To replace Coombs, Butch Jones split his duties between newly-hired Shannon Morrison from Memphis and Mark Elder who would coach the cornerbacks and safeties respectively. And so far the results have been extremely promising.
Lets start with the overall yards allowed which can be deceptive. For example, the Colorado State Rams finished 13th in 2011 giving up just 179 yards through the air per game but lost 9 games last year. So take those raw numbers with a grain of salt. The Bearcats have surrendered about 250 passing yards per game which places them 84th nationally. But believe it or not that’s actually an 11-yard improvement from 2011.
But what I’m really interested in are the touchdowns allowed. Forget the raw yardage. Give up all the yards you want, but as long as you keep the other team out of the endzone and off the scoreboard I’m a happy camper. And this secondary is making mighty happy in this department. So far in 2012, Cincinnati has given up just 5 passing touchdowns (T-11th) and is on pace to give up just 12 this season (through 12 games of course). By comparison the 2011 unit gave up 17 passing touchdowns, the 2010 unit 25 TDs, and the 2009 unit 16 TDs.
And Cincinnati isn’t surrendering the big play through the air that they were so susceptible to under Coombs. There have been a few instances of blown coverages (there always will be at any level of football) but by and large this secondary is much improved from previous seasons in this area. UC has allowed just 7 plays of 25 yards or more through five games and are on pace to give up about 17 through a 12-game season. How did previous secondaries fair? Much worse. Both the 2011 and 2010 units gave 25 plays of 25 yards or more. Even the 2008 squad loaded with studs like Mike Mickens, DeAngelo Smith, and Brandon Underwood gave up more passing plays of at least 25 yards (20 of them) than the 2012 secondary.

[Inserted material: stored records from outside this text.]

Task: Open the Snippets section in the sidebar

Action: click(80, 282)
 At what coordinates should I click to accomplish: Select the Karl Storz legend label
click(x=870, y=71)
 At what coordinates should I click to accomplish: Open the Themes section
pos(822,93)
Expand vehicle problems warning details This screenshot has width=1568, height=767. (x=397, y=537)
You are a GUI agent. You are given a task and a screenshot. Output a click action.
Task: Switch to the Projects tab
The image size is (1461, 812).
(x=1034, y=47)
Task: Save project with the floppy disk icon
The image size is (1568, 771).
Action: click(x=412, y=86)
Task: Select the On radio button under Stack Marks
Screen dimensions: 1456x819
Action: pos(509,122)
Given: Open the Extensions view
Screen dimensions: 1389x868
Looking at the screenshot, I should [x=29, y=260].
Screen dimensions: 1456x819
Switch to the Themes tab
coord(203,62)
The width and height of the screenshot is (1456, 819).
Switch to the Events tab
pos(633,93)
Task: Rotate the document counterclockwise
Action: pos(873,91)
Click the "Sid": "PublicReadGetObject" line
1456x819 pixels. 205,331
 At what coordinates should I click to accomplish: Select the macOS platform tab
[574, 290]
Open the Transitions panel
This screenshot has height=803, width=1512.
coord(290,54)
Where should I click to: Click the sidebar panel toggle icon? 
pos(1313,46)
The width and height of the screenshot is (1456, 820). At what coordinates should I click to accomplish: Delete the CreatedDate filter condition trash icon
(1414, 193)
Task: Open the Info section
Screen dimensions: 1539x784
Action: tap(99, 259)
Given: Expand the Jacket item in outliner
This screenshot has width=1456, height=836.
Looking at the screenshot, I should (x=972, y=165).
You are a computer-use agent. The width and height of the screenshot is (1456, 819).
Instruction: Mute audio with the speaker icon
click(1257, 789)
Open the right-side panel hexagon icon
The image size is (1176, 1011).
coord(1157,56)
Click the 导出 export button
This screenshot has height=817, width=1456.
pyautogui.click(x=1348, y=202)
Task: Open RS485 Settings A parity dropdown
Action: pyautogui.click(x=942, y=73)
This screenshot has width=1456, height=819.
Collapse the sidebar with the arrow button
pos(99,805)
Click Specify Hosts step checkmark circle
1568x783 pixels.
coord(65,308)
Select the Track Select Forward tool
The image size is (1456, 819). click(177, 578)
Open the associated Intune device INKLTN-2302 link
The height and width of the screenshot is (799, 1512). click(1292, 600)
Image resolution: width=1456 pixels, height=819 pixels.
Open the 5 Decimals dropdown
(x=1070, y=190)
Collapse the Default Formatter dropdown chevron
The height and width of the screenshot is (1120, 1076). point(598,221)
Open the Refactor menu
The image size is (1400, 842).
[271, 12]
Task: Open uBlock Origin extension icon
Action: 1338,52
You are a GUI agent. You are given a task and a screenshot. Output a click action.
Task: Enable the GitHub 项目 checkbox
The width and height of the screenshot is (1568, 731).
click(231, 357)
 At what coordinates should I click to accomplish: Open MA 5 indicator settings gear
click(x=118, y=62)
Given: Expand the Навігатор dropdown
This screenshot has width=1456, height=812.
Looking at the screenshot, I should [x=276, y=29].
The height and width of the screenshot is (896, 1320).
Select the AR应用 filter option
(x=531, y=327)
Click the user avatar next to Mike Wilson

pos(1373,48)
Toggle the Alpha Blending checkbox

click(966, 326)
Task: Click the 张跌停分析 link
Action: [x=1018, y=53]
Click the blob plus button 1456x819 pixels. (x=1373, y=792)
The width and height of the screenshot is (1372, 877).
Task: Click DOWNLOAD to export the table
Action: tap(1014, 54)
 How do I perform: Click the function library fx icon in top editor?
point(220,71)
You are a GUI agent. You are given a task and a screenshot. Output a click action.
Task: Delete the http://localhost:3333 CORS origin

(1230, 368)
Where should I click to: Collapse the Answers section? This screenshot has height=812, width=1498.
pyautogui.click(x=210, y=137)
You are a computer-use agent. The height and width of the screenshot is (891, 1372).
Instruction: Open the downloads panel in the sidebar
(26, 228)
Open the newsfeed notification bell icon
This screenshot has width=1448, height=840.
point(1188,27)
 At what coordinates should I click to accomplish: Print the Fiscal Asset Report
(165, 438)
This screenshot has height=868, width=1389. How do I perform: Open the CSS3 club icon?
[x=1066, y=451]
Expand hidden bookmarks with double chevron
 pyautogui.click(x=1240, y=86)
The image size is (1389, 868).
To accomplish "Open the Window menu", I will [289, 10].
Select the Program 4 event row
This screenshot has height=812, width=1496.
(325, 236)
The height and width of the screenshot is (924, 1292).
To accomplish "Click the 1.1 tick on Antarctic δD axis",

Finally, the defensive backs on the 2012 squad are as disruptive to opposing passing games as ever. When the ball is in the air, they swarm to the intended receiver and force incompletions by any means necessary. They’ve already broken up 24 passes through five games. For the record, the 2010 defense broke up 25 passes all year. Projected out over the course of 12 games and Cincinnati’s secondary will break up about 57 passes this year which would be the most since 2008. And they are keeping opposing quarterbacks from getting into a rhythm as well. They are allowing about 59% of every pass to be completed, the lowest ratio since that same 2008 team.
So the Bearcats give up tons of yardage through the air. That stat cannot be argued. But by a number of key metrics they are actually an improved unit with Mark Elder and Shannon Morrison tag-teaming the coaching duties. It’s a good sign and paints a picture of a dominating backend of the defense that rivals the 2008 unit.
No matter the praise they deserve UC’s secondary will face a tough test this week in the Toledo Rockets. I’ve marked this as a “trap game” for the Bearcats primarily because of the passing attack they will face. Toledo ranks 30th in points scored per game (36.4), 31st in passing offense (285 yards per game), and 26th in total offense (475 yards per game). Despite losing key pieces in the offseason (head coach, #1 receiver) they are still a dangerous scoring machine. Also their quarterback Terrance Owens doesn’t make a lot of mistakes, throwing just three interceptions this year (T-36th), and distributes the ball all over the field.
The Rockets will be Cincinnati’s secondary’s biggest test thus far in 2012 and perhaps their biggest test of the entire season. We’ll know more about them after Saturday night but so far the Bearcats’ defensive backs are playing their best football in years.